1. Introduction

In statistics, a Measure of Central Tendency is a summary measure that attempts to describe a whole set of data with a single value that represents the middle or center of its distribution.

It is often referred to as a “summary statistic.” The three most common measures are: 1. Mean 2. Median 3. Mode


2. The Arithmetic Mean

The mean is the most common measure of central tendency. It is the “average” of all values.

Mathematical Formula

For a sample of size \(n\), the sample mean (\(\bar{x}\)) is calculated as:

\[\bar{x} = \frac{\sum_{i=1}^{n} x_i}{n}\]

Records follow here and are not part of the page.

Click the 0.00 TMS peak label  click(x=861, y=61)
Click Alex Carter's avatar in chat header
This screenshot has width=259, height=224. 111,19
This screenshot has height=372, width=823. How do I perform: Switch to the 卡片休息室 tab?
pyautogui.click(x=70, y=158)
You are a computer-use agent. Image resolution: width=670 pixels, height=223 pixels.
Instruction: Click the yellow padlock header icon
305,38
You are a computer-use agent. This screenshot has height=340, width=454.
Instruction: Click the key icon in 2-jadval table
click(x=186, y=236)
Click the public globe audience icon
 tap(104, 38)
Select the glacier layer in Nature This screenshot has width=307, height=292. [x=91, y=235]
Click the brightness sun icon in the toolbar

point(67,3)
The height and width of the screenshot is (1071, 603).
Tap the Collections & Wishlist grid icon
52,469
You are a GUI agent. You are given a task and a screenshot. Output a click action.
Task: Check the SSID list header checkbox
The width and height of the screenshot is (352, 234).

Where: - \(\sum\) = Summation symbol - \(x_i\) = Each individual value in the dataset - \(n\) = Total number of observations

R Example

# Dataset: Exam scores of 10 students
scores <- c(85, 90, 78, 92, 88, 76, 95, 89, 84, 82)

# Calculate Mean
mean_score <- mean(scores)
print(paste("The mean score is:", mean_score))
## [1] "The mean score is: 85.9"

Real-Life Example

Corporate Salaries: If a company has 5 employees earning $40k, $45k, $50k, $55k, and $200k (the CEO), the mean salary is $78k. Notice how the CEO’s high salary pulls the mean upward, making it less representative of the “average” worker.


3. The Median

The median is the middle value in a dataset when the values are arranged in ascending or descending order. It splits the data into two equal halves.

Mathematical Definition

  1. Arrange data from smallest to largest.
  2. If \(n\) is odd, the median is the value at position: \(\frac{n+1}{2}\)
  3. If \(n\) is even, the median is the average of the two middle values at positions: \(\frac{n}{2}\) and \(\frac{n}{2} + 1\)

R Example

# Dataset: Number of hours spent studying
study_hours <- c(2, 5, 1, 8, 10, 3, 4)

# Calculate Median
median_hours <- median(study_hours)
print(paste("The median study hours is:", median_hours))
## [1] "The median study hours is: 4"

Real-Life Example

Real Estate: When reporting home prices in a city, economists usually use the Median. Because a few multi-million dollar mansions would skew the “Mean” price higher, the Median provides a more accurate picture of what a typical homebuyer can expect to pay.


4. The Mode

The mode is the value that appears most frequently in a dataset. A dataset can have one mode (unimodal), two modes (bimodal), or multiple modes (multimodal).

R Example

R does not have a standard built-in function for the mode, so we create a custom function:

get_mode <- function(v) {
   uniqv <- unique(v)
   uniqv[which.max(tabulate(match(v, uniqv)))]
}

# Dataset: Shoe sizes sold in a day
shoe_sizes <- c(7, 8, 8, 9, 10, 10, 10, 11, 12)

# Calculate Mode
mode_size <- get_mode(shoe_sizes)
print(paste("The mode of shoe sizes is:", mode_size))
## [1] "The mode of shoe sizes is: 10"

Real-Life Example

Inventory Management: A shoe store manager needs the Mode to know which shoe size to stock the most. Knowing the “average” size is 8.4 is not helpful, but knowing that size 10 is the most frequently purchased is vital for business.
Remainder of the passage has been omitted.